Still! We're here to talk about if the book is any good or not. And, perhaps surprising no-one reading this...yes, I think it is, actually. Equally unsurprisingly, I wouldn't recommend reading it unless you're already up-to-date on the series. This is the conclusion of thousands of pages of world-building, character relationships and Deep Lore(tm); if you walk into this book with no idea what's going on, you're not going to have a good time. Stop. Go and read Empire of Silence instead, and come back when you've caught up. OK? The rest of you....look, I assume you're here because you're fans. You stuck with it through the more esoterically spiritual pieces, and the occasional bouts of misery and torture, and all the way through blowing up a bunch of cool stuff, and the end of the story of more than one of your favourite secondary characters. And you want to know whether Ruocchio sticks the landing, or if you're going to be yelling about this series at your friends next time you're out for a beer, and declaring the whole thing to be bullshit.
I can't speak for you, but I have been talking about this book over beer, but only to tell people that it's a damn fine wrap up to the series. So yay!
We get more Hadrian Marlowe here. A man who has suffered deep loss, made into an avatar for forces, for lives, for singularities whose essential nature he struggles with, from time to time. A metaphor for faith? I think so, yes. As Marlowe struggles to accept his own place in things, the sacrifices that his role demands from both those around him and himself, one can see a metaphor for the divine. Well, it's not quite a metaphor, since Marlowe reaches out for that idea quite explicitly, at one point having a discussion about divinity with one of his comrades-in-arms, trying to map from his Absolute onto their understanding of the world. There's shades of C.S. Lewis here, and it can be a bit heavy-handed in the prose, but I found Hadrian's internal struggle with the idea of his responsibility as an avatar of everything to be quite compelling. The effort to show us his journey through the liminal, secular spaces and into a more tranquil understanding of his own truth pays off because it's been built over the entire series - we've seen the man Marlowe is now, built form the ground up. It still feels like a bit much, a bit on the nose, but I can see what Ruocchio is reaching for in the story he's trying to tell, and it mostly works, and when it does, it's a powerful story of self-discovery and spiritual and mental change. And to be fair, if it sometimes feels a little preachy, it's not only that. Hadrian remains a compelling, flawed protagonist, an unreliable narrator seemingly often uncomfortable in the role he finds himself playing. And that shines through, it gives him some, well, humanity as a protagonist. If he's a hero, of sorts, out of legend, he's also a man trying to figure out what is right, and indomitable in his desire to see his duty done.

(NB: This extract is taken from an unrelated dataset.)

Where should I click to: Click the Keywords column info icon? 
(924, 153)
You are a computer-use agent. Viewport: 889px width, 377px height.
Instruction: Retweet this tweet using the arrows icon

And the world. Well, the universe really. It's been built over the course of the series, a cavalcade of distinct cultures, mostly human (or...human approximate), with some deeply alien aliens thrown in for good measure. It's a rich tapestry, with a history lurking in the background that I'd love to hear more about, but what we *have* promises stories on top of tall tales on top of legends. And you can see that universe shift and twist and change as the story comes to a close, things are fundamentally different, things will never be the same, and the consequences of that, the ripples of that all feel real.
And the story...I'm not going to speak to it more than I already have, but I will say that it has some vicious emotional lows, and some wonderful highs. There's passion and truth and joy and more than a splash of sorrow in there, and it's going to make you feel for sure. And the ending...well, I think it works. I think Hadrian's story ends how he'd want it to, and not least because he's the one apparently writing his own story. This has been a fiercely human, thoughtful, explosive journey, and the end is fiery, honest, and compelling. Go, read it - you won't regret it.